# EXERCISE DESCRIPTION
When you reach the line that contains "Reject all cookies (236, 161)" in the data below, start reproducing lines exactly, and stop after the line that contains "Burzet (120, 2522)".

# DATA FOR THIS TASK
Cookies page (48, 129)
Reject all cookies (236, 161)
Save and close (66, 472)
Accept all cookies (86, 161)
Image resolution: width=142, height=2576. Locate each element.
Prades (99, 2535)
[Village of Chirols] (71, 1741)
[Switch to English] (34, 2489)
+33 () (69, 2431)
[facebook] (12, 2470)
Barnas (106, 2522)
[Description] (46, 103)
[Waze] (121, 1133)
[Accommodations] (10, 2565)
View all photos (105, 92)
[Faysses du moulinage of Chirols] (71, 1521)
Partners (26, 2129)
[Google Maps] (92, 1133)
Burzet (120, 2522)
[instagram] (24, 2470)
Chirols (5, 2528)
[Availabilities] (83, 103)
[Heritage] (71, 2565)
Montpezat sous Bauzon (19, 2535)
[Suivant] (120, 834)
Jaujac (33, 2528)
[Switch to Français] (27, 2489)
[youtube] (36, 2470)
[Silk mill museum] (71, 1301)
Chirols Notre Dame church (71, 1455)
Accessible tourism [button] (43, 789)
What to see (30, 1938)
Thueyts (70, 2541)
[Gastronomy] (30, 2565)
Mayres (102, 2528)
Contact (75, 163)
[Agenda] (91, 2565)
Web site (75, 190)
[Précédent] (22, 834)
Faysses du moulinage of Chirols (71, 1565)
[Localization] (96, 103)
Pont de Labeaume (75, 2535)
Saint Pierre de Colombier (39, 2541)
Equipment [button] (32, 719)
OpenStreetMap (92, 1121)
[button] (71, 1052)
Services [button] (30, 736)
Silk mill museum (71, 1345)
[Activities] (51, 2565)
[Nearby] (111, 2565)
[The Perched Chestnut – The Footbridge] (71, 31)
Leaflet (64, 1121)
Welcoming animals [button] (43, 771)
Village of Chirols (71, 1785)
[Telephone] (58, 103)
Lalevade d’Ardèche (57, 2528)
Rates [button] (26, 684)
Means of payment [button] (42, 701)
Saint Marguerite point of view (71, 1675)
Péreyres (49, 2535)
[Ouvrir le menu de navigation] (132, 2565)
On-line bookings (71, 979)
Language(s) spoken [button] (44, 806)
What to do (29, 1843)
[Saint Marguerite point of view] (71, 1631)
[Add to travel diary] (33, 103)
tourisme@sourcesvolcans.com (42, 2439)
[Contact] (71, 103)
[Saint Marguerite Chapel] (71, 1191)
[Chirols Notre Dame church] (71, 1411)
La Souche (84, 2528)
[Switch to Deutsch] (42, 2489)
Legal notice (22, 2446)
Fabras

# RESPONSE TO THE TASK
Reject all cookies (236, 161)
Save and close (66, 472)
Accept all cookies (86, 161)
Image resolution: width=142, height=2576. Locate each element.
Prades (99, 2535)
[Village of Chirols] (71, 1741)
[Switch to English] (34, 2489)
+33 () (69, 2431)
[facebook] (12, 2470)
Barnas (106, 2522)
[Description] (46, 103)
[Waze] (121, 1133)
[Accommodations] (10, 2565)
View all photos (105, 92)
[Faysses du moulinage of Chirols] (71, 1521)
Partners (26, 2129)
[Google Maps] (92, 1133)
Burzet (120, 2522)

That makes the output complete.